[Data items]

[Start of Attachment]

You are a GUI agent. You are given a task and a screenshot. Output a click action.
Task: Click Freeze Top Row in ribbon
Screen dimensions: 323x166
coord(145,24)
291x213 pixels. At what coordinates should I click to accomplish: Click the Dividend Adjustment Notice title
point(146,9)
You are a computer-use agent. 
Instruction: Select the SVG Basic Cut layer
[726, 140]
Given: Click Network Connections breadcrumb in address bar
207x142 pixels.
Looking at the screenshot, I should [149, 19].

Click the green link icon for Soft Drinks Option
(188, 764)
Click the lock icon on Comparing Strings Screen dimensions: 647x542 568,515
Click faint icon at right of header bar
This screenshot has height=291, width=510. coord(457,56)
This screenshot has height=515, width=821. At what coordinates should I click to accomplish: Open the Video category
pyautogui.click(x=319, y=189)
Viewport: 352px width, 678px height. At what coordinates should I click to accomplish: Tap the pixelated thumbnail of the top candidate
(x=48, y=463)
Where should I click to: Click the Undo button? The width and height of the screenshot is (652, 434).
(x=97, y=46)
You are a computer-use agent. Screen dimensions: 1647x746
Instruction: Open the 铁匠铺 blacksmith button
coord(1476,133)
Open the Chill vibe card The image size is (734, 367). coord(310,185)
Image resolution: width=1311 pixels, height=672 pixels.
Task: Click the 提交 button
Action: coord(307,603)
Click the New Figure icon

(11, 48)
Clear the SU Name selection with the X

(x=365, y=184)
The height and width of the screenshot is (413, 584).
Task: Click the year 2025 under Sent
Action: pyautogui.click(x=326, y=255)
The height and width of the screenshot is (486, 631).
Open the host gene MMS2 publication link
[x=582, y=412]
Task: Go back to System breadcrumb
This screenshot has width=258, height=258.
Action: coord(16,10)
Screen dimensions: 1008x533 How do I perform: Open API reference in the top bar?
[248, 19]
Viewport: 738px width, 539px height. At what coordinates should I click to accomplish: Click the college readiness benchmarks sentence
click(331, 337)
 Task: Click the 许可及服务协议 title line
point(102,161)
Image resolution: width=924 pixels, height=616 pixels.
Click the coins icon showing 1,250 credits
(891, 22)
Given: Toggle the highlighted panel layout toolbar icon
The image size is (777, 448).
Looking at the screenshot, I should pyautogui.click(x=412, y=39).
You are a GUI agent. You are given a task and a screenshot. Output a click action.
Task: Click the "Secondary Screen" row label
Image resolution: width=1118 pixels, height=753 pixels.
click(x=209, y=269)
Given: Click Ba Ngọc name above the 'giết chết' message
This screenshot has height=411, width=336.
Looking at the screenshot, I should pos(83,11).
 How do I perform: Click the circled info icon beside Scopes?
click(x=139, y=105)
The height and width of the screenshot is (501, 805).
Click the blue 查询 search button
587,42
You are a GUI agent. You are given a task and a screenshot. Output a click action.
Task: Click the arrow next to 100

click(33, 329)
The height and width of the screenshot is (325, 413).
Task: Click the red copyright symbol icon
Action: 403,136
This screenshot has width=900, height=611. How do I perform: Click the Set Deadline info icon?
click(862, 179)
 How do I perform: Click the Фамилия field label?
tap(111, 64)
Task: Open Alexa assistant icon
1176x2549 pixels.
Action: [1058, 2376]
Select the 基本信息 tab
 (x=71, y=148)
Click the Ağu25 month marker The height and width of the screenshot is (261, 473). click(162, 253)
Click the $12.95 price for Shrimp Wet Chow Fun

[End of Attachment]

Transcribe the data above completely and exactly.

You are a GUI agent. You are given a task and a screenshot. Output a click action.
Task: Click Freeze Top Row in ribbon
Screen dimensions: 323x166
coord(145,24)
291x213 pixels. At what coordinates should I click to accomplish: Click the Dividend Adjustment Notice title
point(146,9)
You are a computer-use agent. 
Instruction: Select the SVG Basic Cut layer
[726, 140]
Given: Click Network Connections breadcrumb in address bar
207x142 pixels.
Looking at the screenshot, I should [149, 19].

Click the green link icon for Soft Drinks Option
(188, 764)
Click the lock icon on Comparing Strings Screen dimensions: 647x542 568,515
Click faint icon at right of header bar
This screenshot has height=291, width=510. coord(457,56)
This screenshot has height=515, width=821. At what coordinates should I click to accomplish: Open the Video category
pyautogui.click(x=319, y=189)
Viewport: 352px width, 678px height. At what coordinates should I click to accomplish: Tap the pixelated thumbnail of the top candidate
(x=48, y=463)
Where should I click to: Click the Undo button? The width and height of the screenshot is (652, 434).
(x=97, y=46)
You are a computer-use agent. Screen dimensions: 1647x746
Instruction: Open the 铁匠铺 blacksmith button
coord(1476,133)
Open the Chill vibe card The image size is (734, 367). coord(310,185)
Image resolution: width=1311 pixels, height=672 pixels.
Task: Click the 提交 button
Action: coord(307,603)
Click the New Figure icon

(11, 48)
Clear the SU Name selection with the X

(x=365, y=184)
The height and width of the screenshot is (413, 584).
Task: Click the year 2025 under Sent
Action: pyautogui.click(x=326, y=255)
The height and width of the screenshot is (486, 631).
Open the host gene MMS2 publication link
[x=582, y=412]
Task: Go back to System breadcrumb
This screenshot has width=258, height=258.
Action: coord(16,10)
Screen dimensions: 1008x533 How do I perform: Open API reference in the top bar?
[248, 19]
Viewport: 738px width, 539px height. At what coordinates should I click to accomplish: Click the college readiness benchmarks sentence
click(331, 337)
 Task: Click the 许可及服务协议 title line
point(102,161)
Image resolution: width=924 pixels, height=616 pixels.
Click the coins icon showing 1,250 credits
(891, 22)
Given: Toggle the highlighted panel layout toolbar icon
The image size is (777, 448).
Looking at the screenshot, I should pyautogui.click(x=412, y=39).
You are a GUI agent. You are given a task and a screenshot. Output a click action.
Task: Click the "Secondary Screen" row label
Image resolution: width=1118 pixels, height=753 pixels.
click(x=209, y=269)
Given: Click Ba Ngọc name above the 'giết chết' message
This screenshot has height=411, width=336.
Looking at the screenshot, I should pos(83,11).
 How do I perform: Click the circled info icon beside Scopes?
click(x=139, y=105)
The height and width of the screenshot is (501, 805).
Click the blue 查询 search button
587,42
You are a GUI agent. You are given a task and a screenshot. Output a click action.
Task: Click the arrow next to 100

click(33, 329)
The height and width of the screenshot is (325, 413).
Task: Click the red copyright symbol icon
Action: 403,136
This screenshot has width=900, height=611. How do I perform: Click the Set Deadline info icon?
click(862, 179)
 How do I perform: Click the Фамилия field label?
tap(111, 64)
Task: Open Alexa assistant icon
1176x2549 pixels.
Action: [1058, 2376]
Select the 基本信息 tab
 (x=71, y=148)
Click the Ağu25 month marker The height and width of the screenshot is (261, 473). click(162, 253)
Click the $12.95 price for Shrimp Wet Chow Fun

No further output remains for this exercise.